There were also small and poignant moments: when dancers lifted a reaching Molly Boyce ’17 and carried her in the direction opposite of her intention, when Isaiah Barnett ’16 pulled the arm of Arianna Fardad ’16 who in response desperately ran to center stage. And perhaps most importantly there was hope, not just from seeing the people attempt to overcome these dark emotions, like Rockee’s leaps and turns breaking free of the “Fear” around her, or the two couples kicking and forcing the greenlit “Envy” that was Ronan to the ground, but also the entire finale.
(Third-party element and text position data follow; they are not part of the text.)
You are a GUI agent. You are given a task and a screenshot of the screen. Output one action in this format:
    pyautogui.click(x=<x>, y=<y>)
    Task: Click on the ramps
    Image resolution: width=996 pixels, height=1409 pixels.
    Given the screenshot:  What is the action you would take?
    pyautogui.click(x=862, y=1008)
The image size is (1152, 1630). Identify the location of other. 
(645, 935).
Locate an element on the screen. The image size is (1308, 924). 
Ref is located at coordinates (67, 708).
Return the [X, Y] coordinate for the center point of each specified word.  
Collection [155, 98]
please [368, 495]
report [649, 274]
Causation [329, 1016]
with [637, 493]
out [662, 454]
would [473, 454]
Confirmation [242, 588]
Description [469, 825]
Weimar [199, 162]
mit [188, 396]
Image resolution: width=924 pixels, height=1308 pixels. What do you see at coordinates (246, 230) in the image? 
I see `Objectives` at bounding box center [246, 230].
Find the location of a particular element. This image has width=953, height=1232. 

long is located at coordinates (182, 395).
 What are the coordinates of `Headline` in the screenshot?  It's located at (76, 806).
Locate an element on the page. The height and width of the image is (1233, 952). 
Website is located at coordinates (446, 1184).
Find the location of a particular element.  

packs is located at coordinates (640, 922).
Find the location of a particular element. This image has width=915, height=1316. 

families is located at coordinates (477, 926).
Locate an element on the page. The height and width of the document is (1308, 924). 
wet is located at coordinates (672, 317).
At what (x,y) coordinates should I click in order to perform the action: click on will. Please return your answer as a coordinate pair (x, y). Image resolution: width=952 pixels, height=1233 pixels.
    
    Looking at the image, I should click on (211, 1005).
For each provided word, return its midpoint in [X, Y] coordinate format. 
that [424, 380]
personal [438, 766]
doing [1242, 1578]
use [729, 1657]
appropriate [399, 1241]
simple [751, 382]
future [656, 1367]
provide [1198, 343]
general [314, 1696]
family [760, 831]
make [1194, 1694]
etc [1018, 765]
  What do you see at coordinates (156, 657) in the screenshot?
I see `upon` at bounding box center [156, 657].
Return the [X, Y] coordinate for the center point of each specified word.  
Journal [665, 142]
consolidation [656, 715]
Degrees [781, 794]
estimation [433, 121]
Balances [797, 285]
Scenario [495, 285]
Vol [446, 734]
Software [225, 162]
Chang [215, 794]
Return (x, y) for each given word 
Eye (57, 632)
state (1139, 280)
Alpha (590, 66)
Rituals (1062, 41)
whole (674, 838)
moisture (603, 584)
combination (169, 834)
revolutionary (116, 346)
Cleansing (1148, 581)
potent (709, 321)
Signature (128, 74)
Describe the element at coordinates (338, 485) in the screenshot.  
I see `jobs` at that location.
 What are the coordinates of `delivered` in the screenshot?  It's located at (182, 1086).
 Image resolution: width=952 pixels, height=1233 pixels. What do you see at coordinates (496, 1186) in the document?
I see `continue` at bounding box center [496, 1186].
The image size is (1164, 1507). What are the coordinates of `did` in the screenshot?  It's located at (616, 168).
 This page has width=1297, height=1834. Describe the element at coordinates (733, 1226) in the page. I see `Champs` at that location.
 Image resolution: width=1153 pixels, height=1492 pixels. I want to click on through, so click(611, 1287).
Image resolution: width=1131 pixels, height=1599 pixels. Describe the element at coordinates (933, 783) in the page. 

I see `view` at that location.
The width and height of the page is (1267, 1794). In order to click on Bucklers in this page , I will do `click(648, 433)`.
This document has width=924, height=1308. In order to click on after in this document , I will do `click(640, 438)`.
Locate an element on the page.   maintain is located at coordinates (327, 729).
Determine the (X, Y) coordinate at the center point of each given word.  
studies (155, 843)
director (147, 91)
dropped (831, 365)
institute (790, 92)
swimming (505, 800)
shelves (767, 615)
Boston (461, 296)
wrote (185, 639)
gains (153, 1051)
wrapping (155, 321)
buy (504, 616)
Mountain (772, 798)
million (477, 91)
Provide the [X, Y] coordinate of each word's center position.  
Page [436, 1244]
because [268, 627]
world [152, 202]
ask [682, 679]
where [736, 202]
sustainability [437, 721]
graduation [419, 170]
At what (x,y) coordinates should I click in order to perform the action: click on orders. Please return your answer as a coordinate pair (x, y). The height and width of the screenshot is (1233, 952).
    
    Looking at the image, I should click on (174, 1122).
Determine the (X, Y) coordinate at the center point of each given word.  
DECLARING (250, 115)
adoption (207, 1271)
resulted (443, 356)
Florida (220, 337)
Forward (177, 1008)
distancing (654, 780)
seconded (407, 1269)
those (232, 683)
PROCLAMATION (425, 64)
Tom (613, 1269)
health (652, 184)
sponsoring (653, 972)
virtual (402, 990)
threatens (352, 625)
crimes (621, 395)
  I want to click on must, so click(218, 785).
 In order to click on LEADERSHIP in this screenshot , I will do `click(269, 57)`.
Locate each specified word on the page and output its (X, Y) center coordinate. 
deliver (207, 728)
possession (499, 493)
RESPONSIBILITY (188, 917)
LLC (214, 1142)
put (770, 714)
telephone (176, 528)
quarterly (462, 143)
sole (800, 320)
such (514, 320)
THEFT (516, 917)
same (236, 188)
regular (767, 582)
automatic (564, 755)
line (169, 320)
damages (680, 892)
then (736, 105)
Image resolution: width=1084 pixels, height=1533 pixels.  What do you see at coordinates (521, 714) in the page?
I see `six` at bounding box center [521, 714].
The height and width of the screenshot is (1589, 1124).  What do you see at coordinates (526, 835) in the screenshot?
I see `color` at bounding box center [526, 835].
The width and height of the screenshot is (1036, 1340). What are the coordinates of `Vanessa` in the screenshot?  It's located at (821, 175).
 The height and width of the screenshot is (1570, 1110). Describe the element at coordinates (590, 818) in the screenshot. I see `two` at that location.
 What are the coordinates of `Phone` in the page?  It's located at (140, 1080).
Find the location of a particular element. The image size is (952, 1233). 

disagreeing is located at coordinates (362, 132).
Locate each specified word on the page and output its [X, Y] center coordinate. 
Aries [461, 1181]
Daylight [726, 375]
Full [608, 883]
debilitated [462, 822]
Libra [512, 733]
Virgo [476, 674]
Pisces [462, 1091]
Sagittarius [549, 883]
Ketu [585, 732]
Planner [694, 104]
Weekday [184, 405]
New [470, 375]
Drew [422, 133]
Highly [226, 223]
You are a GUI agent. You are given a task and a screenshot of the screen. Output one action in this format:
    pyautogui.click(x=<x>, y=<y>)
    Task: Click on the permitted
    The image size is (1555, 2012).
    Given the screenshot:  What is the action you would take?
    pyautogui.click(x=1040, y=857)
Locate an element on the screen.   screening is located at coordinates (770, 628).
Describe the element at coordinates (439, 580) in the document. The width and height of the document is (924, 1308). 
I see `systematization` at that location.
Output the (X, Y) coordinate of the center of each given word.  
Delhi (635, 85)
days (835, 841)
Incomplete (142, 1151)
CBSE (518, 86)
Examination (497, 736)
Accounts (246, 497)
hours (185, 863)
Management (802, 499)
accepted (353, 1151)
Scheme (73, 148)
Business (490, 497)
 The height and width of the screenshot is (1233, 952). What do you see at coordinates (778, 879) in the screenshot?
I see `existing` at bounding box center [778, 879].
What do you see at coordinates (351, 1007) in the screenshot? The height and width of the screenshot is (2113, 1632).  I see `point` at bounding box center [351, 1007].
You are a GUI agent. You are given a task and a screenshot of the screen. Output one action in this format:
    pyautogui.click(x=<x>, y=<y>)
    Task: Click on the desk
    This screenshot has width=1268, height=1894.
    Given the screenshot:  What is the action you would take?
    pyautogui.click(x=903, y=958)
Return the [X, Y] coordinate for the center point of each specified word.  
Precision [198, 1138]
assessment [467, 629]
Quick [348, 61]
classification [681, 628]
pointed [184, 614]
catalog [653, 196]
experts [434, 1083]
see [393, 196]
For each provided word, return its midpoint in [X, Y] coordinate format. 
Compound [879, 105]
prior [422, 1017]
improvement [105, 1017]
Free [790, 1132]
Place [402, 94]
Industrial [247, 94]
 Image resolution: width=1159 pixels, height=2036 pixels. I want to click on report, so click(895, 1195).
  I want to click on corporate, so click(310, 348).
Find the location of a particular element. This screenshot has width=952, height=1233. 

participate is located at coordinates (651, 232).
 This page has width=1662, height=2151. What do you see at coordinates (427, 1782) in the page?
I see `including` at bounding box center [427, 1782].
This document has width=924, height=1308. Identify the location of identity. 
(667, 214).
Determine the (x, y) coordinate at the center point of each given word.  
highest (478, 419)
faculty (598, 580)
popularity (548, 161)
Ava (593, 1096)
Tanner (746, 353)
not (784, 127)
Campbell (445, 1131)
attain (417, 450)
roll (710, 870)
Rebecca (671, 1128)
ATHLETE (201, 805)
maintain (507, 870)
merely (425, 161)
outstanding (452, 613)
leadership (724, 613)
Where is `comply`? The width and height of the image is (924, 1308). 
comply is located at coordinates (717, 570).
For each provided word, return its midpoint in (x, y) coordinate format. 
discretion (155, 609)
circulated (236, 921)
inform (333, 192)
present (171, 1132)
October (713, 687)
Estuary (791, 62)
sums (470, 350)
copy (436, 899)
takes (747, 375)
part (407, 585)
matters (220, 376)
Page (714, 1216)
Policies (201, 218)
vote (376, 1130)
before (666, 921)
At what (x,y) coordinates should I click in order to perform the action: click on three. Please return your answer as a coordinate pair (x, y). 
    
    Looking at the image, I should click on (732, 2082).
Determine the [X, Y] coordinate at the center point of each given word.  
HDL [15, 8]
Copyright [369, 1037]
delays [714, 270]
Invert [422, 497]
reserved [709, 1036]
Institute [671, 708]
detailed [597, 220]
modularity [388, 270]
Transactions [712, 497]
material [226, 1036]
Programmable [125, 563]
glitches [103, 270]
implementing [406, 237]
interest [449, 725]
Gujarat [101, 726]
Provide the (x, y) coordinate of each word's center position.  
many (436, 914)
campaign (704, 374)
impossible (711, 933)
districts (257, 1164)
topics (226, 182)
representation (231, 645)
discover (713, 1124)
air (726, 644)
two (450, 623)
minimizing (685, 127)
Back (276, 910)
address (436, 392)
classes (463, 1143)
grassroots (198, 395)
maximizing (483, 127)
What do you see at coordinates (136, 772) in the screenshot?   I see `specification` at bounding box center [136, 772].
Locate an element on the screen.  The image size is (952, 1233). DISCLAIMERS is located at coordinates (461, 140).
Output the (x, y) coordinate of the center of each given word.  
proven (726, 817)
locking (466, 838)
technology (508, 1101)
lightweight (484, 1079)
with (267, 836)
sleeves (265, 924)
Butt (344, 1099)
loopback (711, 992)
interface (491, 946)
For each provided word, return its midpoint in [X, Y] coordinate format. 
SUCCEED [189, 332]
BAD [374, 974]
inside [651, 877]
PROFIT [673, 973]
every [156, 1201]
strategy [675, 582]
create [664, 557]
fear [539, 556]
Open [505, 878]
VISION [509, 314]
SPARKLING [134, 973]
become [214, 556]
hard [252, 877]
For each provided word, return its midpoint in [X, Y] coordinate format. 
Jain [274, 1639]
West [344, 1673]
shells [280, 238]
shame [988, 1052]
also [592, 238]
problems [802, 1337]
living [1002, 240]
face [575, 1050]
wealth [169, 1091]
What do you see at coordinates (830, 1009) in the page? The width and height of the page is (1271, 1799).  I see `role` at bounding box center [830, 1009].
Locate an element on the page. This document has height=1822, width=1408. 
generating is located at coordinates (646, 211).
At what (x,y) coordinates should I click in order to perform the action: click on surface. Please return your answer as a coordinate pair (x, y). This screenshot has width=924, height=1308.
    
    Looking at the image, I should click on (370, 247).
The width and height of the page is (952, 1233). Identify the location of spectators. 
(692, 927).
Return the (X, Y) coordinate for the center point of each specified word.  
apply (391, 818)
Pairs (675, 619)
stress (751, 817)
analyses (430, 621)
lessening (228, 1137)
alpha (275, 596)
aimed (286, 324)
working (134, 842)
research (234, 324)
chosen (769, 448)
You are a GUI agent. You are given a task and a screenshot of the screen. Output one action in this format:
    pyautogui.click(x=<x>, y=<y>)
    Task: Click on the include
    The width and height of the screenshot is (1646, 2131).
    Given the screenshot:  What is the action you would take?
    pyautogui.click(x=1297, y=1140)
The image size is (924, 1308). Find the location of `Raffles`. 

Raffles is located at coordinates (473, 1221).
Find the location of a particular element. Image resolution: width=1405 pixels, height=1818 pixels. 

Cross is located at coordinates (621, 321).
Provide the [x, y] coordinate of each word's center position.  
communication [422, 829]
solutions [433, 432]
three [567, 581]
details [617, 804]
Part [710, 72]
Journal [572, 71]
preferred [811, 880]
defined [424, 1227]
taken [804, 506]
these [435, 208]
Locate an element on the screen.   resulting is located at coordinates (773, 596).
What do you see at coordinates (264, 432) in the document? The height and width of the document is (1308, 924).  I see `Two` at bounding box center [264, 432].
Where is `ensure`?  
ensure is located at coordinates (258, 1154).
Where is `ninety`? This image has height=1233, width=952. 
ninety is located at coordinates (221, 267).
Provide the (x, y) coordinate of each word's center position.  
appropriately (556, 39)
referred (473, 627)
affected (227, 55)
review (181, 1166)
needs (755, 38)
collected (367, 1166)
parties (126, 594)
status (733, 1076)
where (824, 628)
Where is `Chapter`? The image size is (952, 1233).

Choreographed by Cheryl Delostinos, the ultimate high of the show came after the ultimate low, a literally sobbing ensemble at the end of Death. “Hope” started with the three seniors in Advanced Dance, Ronan, Rockee, and Sabrina Batingan ‘15, on a stage that was so quickly illuminated with such a bright blue that it hurt my eyes. The dance of those three, with its lifts and codependent leans, showed the audience strength through companionship and, as the seniors are joined by an ensemble, we see that together it may be possible to overcome the darker sides of humanity.
True artists are hard to find, but when found they must be treasured. The depth, emotion, and thought that the dancers coming from this SAAS dance program’s exhibition engages, not only their audiences, but also themselves. They could not help but cry during the final performance of Death, and such a breakdown I do not see as unprofessional, but rather beautiful. Those performers were so dedicated to their art, they let it consume them, and watching that is not a common occurrence. At the very next opportunity, I encourage anyone with a passion for humanity to check out the SAAS dance program and its magnificent performances.